What is expected: Each entry must appear in the answer exactly as written.

Dataset records
=== Section Start ===
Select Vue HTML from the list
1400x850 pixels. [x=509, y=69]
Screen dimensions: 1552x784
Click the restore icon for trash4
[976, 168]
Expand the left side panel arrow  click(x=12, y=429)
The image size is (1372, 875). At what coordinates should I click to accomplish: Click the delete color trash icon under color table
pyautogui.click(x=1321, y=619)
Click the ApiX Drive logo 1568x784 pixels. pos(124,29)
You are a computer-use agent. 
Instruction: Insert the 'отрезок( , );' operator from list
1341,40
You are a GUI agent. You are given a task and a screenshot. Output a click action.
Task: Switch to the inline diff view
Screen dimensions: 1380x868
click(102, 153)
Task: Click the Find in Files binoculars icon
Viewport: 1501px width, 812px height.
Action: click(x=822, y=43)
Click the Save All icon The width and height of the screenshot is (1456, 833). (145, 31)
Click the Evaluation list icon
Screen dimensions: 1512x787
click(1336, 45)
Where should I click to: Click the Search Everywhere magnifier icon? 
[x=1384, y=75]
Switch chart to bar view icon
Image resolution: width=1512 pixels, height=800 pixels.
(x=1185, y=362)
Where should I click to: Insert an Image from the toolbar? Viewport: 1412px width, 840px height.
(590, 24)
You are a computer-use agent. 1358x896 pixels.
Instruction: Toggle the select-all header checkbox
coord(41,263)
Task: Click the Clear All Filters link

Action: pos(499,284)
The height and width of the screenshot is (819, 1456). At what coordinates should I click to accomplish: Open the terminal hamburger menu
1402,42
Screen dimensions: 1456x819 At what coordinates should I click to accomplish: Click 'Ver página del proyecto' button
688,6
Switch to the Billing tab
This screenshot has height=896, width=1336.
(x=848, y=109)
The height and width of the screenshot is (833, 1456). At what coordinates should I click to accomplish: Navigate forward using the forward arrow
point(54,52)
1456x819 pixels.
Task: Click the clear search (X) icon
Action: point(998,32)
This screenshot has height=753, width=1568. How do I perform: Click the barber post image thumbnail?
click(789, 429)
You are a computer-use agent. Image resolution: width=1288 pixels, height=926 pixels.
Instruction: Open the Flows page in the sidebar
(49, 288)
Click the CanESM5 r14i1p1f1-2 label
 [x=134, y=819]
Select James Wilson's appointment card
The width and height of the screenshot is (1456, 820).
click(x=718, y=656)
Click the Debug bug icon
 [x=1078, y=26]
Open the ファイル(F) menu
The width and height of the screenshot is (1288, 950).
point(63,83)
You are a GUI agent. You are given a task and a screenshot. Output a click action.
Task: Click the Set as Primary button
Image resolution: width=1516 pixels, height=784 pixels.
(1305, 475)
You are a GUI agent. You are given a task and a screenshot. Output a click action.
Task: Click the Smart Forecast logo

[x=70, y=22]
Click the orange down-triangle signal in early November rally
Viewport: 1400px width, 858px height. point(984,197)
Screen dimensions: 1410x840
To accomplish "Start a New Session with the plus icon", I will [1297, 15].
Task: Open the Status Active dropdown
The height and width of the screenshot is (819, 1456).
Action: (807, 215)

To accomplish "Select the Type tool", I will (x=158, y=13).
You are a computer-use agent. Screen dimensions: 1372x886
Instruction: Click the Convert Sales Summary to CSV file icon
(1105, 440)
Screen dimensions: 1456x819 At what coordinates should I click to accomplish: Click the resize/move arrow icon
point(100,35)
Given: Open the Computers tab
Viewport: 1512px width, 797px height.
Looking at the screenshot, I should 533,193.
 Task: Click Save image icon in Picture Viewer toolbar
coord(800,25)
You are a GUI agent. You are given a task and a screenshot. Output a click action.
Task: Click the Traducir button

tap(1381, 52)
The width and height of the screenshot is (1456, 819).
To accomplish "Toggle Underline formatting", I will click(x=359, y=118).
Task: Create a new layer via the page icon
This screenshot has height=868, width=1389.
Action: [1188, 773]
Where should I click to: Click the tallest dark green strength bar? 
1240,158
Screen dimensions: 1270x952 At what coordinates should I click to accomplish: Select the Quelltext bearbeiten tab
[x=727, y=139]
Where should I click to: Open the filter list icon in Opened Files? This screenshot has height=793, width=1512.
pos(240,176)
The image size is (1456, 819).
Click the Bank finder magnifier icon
=== Section End ===
Written answer:
Select Vue HTML from the list
1400x850 pixels. [x=509, y=69]
Screen dimensions: 1552x784
Click the restore icon for trash4
[976, 168]
Expand the left side panel arrow  click(x=12, y=429)
The image size is (1372, 875). At what coordinates should I click to accomplish: Click the delete color trash icon under color table
pyautogui.click(x=1321, y=619)
Click the ApiX Drive logo 1568x784 pixels. pos(124,29)
You are a computer-use agent. 
Instruction: Insert the 'отрезок( , );' operator from list
1341,40
You are a GUI agent. You are given a task and a screenshot. Output a click action.
Task: Switch to the inline diff view
Screen dimensions: 1380x868
click(102, 153)
Task: Click the Find in Files binoculars icon
Viewport: 1501px width, 812px height.
Action: click(x=822, y=43)
Click the Save All icon The width and height of the screenshot is (1456, 833). (145, 31)
Click the Evaluation list icon
Screen dimensions: 1512x787
click(1336, 45)
Where should I click to: Click the Search Everywhere magnifier icon? 
[x=1384, y=75]
Switch chart to bar view icon
Image resolution: width=1512 pixels, height=800 pixels.
(x=1185, y=362)
Where should I click to: Insert an Image from the toolbar? Viewport: 1412px width, 840px height.
(590, 24)
You are a computer-use agent. 1358x896 pixels.
Instruction: Toggle the select-all header checkbox
coord(41,263)
Task: Click the Clear All Filters link

Action: pos(499,284)
The height and width of the screenshot is (819, 1456). At what coordinates should I click to accomplish: Open the terminal hamburger menu
1402,42
Screen dimensions: 1456x819 At what coordinates should I click to accomplish: Click 'Ver página del proyecto' button
688,6
Switch to the Billing tab
This screenshot has height=896, width=1336.
(x=848, y=109)
The height and width of the screenshot is (833, 1456). At what coordinates should I click to accomplish: Navigate forward using the forward arrow
point(54,52)
1456x819 pixels.
Task: Click the clear search (X) icon
Action: point(998,32)
This screenshot has height=753, width=1568. How do I perform: Click the barber post image thumbnail?
click(789, 429)
You are a computer-use agent. Image resolution: width=1288 pixels, height=926 pixels.
Instruction: Open the Flows page in the sidebar
(49, 288)
Click the CanESM5 r14i1p1f1-2 label
 [x=134, y=819]
Select James Wilson's appointment card
The width and height of the screenshot is (1456, 820).
click(x=718, y=656)
Click the Debug bug icon
 [x=1078, y=26]
Open the ファイル(F) menu
The width and height of the screenshot is (1288, 950).
point(63,83)
You are a GUI agent. You are given a task and a screenshot. Output a click action.
Task: Click the Set as Primary button
Image resolution: width=1516 pixels, height=784 pixels.
(1305, 475)
You are a GUI agent. You are given a task and a screenshot. Output a click action.
Task: Click the Smart Forecast logo

[x=70, y=22]
Click the orange down-triangle signal in early November rally
Viewport: 1400px width, 858px height. point(984,197)
Screen dimensions: 1410x840
To accomplish "Start a New Session with the plus icon", I will [1297, 15].
Task: Open the Status Active dropdown
The height and width of the screenshot is (819, 1456).
Action: (807, 215)

To accomplish "Select the Type tool", I will (x=158, y=13).
You are a computer-use agent. Screen dimensions: 1372x886
Instruction: Click the Convert Sales Summary to CSV file icon
(1105, 440)
Screen dimensions: 1456x819 At what coordinates should I click to accomplish: Click the resize/move arrow icon
point(100,35)
Given: Open the Computers tab
Viewport: 1512px width, 797px height.
Looking at the screenshot, I should 533,193.
 Task: Click Save image icon in Picture Viewer toolbar
coord(800,25)
You are a GUI agent. You are given a task and a screenshot. Output a click action.
Task: Click the Traducir button

tap(1381, 52)
The width and height of the screenshot is (1456, 819).
To accomplish "Toggle Underline formatting", I will click(x=359, y=118).
Task: Create a new layer via the page icon
This screenshot has height=868, width=1389.
Action: [1188, 773]
Where should I click to: Click the tallest dark green strength bar? 
1240,158
Screen dimensions: 1270x952 At what coordinates should I click to accomplish: Select the Quelltext bearbeiten tab
[x=727, y=139]
Where should I click to: Open the filter list icon in Opened Files? This screenshot has height=793, width=1512.
pos(240,176)
The image size is (1456, 819).
Click the Bank finder magnifier icon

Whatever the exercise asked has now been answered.